Crypto Investment Product AUM Declines After Hawkish FOMC Meeting

Last week, the assets under management (AUM) for crypto investment products experienced a significant decline. This drop followed a hawkish Federal Open Market Committee (FOMC) meeting and a short-term macroeconomic outlook that left investors wary of risk assets.

CoinShares reported a $600 million net outflow from crypto vehicles, including U.S. Bitcoin (BTC) ETFs. The FOMC meeting had a notable impact on investor confidence. Trading volumes fell sharply from their weekly average of $22 billion to $11 billion, marking the most significant capital outflow in over three months and ending a 20-day inflow streak for spot BTC ETFs on Wall Street.

Bitcoin was particularly affected by macroeconomic factors and FOMC data. Investment products tied to Bitcoin saw the largest outflows, with the cryptocurrency itself losing over 6% over the week, according to TradingView.

At press time, BTC was trading below $65,500, having previously approached $70,000 earlier in the week.

In contrast, altcoins showed a different trend. Ethereum (ETH) led the market with $13 million in inflows, drawing capital while Bitcoin products saw outflows.
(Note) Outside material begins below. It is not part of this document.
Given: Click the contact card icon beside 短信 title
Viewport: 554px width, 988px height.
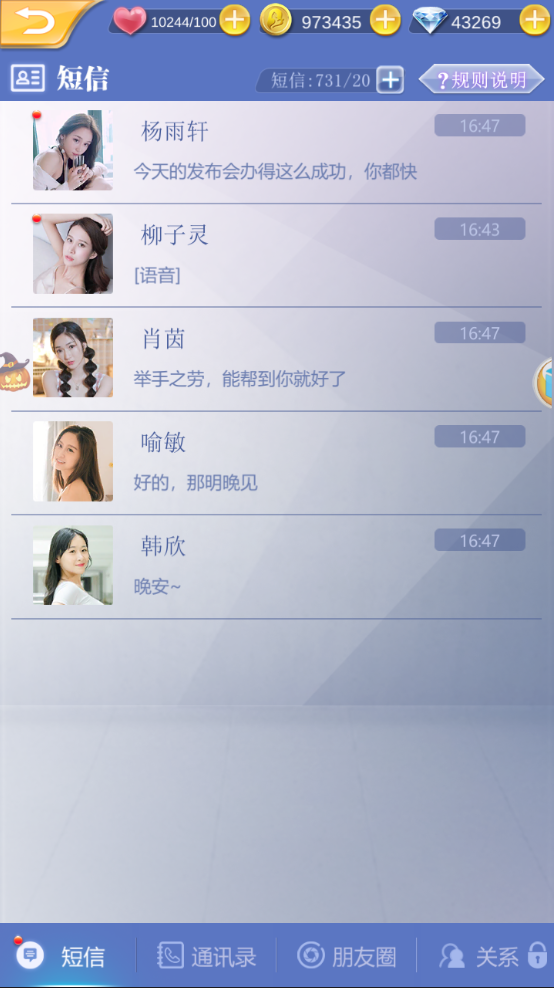Looking at the screenshot, I should (28, 78).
Crypto Markets Lull Despite Cooling Inflation

Last week, the FOMC maintained its funding rates within a 5.25% to 5.50% range. Although the Fed’s dot plot suggests a single interest rate cut this year, monthly and annual inflation data indicated an improved market environment.

The U.S. Consumer Price Index (CPI) remained flat last month, with year-on-year numbers falling to 3.4% from 3.6% in April. These levels are still below the Fed’s 2% target. However, the cooling inflation data could benefit risk assets like cryptocurrencies, potentially encouraging capital deployment ahead of a rate cut anticipated by September.